## COSA PRODURRE
Riproduci senza alcuna modifica le righe delle voci a partire dall'inizio fino alla riga che contiene "coord(185,214)", inclusa.

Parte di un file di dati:
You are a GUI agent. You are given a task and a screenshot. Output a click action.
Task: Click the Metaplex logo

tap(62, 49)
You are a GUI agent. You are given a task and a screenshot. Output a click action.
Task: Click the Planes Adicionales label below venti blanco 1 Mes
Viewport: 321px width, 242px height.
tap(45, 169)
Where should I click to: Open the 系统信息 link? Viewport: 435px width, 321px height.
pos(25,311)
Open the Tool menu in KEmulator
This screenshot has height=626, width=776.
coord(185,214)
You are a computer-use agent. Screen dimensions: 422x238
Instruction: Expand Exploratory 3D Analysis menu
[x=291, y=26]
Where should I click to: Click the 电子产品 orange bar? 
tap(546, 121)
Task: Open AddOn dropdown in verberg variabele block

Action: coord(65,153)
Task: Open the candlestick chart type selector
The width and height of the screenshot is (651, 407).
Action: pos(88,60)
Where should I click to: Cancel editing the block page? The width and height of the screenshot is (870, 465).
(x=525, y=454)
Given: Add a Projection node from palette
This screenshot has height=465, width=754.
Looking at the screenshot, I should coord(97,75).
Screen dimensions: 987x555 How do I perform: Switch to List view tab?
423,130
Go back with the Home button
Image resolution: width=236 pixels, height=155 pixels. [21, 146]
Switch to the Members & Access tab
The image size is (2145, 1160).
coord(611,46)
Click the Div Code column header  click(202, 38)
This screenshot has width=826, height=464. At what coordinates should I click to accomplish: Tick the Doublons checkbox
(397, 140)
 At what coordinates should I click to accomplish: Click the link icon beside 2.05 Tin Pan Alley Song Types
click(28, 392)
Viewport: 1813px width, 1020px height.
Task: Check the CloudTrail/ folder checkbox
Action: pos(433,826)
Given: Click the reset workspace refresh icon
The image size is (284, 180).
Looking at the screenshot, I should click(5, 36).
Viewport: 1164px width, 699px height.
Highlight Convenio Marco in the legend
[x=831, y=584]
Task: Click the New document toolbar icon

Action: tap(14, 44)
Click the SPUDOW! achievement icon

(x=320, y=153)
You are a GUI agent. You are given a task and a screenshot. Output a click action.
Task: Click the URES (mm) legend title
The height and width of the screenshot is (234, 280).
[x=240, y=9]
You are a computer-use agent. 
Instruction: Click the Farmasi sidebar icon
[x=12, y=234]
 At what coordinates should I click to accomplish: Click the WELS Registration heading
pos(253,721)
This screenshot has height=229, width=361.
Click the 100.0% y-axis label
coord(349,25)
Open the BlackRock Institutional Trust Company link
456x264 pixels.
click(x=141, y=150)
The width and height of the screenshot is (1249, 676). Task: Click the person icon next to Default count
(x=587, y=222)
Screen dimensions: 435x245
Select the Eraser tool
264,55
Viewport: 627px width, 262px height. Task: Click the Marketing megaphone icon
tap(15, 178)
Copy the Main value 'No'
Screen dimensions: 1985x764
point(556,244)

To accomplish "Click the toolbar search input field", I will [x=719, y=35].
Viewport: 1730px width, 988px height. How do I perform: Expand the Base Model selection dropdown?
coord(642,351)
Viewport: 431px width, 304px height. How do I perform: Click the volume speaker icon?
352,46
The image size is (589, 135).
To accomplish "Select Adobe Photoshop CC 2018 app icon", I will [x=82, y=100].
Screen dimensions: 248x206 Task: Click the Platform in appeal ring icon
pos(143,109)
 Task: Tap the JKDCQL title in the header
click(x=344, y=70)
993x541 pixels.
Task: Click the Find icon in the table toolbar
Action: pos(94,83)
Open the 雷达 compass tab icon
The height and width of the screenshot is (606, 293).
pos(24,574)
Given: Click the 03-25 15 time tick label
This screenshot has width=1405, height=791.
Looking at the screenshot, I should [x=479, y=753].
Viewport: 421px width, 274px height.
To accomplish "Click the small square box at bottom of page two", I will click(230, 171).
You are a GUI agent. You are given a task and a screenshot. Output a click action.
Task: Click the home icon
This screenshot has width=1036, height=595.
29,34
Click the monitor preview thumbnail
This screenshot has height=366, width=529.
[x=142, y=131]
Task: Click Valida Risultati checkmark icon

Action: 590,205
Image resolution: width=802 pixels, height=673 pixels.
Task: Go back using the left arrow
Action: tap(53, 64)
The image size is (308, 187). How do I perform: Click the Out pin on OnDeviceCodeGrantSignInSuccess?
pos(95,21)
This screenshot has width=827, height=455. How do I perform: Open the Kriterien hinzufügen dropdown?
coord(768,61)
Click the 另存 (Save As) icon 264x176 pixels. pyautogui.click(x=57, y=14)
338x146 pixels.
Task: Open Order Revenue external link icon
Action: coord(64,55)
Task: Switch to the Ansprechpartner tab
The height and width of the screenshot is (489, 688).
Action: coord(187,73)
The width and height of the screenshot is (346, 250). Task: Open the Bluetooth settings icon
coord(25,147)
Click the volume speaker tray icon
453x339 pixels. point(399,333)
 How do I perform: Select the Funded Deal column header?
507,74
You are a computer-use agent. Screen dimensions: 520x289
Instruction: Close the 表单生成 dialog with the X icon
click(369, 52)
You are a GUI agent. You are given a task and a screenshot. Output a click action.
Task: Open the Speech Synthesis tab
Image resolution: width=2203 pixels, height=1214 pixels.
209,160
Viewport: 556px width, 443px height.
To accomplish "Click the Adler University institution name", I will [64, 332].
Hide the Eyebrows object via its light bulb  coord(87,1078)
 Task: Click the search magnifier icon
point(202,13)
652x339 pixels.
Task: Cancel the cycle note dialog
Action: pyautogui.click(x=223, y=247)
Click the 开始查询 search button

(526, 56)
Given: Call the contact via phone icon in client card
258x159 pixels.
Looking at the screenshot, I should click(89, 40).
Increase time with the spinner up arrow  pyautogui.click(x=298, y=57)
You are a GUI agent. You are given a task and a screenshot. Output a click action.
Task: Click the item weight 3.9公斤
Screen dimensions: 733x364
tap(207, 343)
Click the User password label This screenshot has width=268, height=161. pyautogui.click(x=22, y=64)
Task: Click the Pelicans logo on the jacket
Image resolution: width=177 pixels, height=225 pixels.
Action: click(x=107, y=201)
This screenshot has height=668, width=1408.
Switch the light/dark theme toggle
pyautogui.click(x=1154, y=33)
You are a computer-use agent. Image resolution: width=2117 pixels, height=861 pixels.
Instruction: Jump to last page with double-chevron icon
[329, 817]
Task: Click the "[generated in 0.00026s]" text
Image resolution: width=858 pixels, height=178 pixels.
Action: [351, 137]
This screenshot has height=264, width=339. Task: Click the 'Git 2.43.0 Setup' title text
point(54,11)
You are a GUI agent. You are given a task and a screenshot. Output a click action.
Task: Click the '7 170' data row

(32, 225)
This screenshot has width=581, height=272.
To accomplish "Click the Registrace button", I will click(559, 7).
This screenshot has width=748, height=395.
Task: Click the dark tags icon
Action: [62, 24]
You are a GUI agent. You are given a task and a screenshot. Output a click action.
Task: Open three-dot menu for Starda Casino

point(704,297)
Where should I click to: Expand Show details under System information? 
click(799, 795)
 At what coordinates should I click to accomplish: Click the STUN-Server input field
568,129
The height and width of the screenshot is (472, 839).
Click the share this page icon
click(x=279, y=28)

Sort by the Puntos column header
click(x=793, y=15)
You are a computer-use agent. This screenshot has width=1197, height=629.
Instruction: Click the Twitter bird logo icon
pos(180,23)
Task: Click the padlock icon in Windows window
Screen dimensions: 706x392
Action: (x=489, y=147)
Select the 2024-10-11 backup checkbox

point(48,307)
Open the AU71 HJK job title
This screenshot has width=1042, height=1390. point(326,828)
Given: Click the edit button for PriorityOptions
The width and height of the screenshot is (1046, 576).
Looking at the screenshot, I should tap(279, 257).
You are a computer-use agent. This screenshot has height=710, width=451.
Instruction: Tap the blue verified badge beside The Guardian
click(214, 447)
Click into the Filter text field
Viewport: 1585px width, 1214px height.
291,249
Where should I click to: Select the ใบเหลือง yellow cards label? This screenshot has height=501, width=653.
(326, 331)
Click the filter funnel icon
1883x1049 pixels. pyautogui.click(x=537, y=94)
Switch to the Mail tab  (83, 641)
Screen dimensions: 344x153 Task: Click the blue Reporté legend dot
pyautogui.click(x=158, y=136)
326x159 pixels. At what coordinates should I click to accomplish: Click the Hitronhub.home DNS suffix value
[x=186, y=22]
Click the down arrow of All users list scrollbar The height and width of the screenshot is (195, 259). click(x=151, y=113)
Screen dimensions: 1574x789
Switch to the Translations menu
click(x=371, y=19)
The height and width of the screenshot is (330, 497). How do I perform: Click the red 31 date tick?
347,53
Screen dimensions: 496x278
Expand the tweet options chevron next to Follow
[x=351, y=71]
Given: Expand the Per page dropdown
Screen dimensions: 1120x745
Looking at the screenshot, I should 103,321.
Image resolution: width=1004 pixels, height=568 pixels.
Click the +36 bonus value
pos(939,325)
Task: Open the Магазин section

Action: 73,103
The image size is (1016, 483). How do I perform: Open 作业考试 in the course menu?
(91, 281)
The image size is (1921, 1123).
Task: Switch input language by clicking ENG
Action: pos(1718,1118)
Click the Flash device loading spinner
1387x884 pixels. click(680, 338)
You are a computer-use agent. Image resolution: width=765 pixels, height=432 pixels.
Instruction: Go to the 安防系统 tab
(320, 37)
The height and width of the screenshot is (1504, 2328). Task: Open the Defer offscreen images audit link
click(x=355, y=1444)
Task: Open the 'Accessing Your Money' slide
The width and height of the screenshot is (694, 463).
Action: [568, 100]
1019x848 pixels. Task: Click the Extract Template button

## SOLUZIONE
You are a GUI agent. You are given a task and a screenshot. Output a click action.
Task: Click the Metaplex logo

tap(62, 49)
You are a GUI agent. You are given a task and a screenshot. Output a click action.
Task: Click the Planes Adicionales label below venti blanco 1 Mes
Viewport: 321px width, 242px height.
tap(45, 169)
Where should I click to: Open the 系统信息 link? Viewport: 435px width, 321px height.
pos(25,311)
Open the Tool menu in KEmulator
This screenshot has height=626, width=776.
coord(185,214)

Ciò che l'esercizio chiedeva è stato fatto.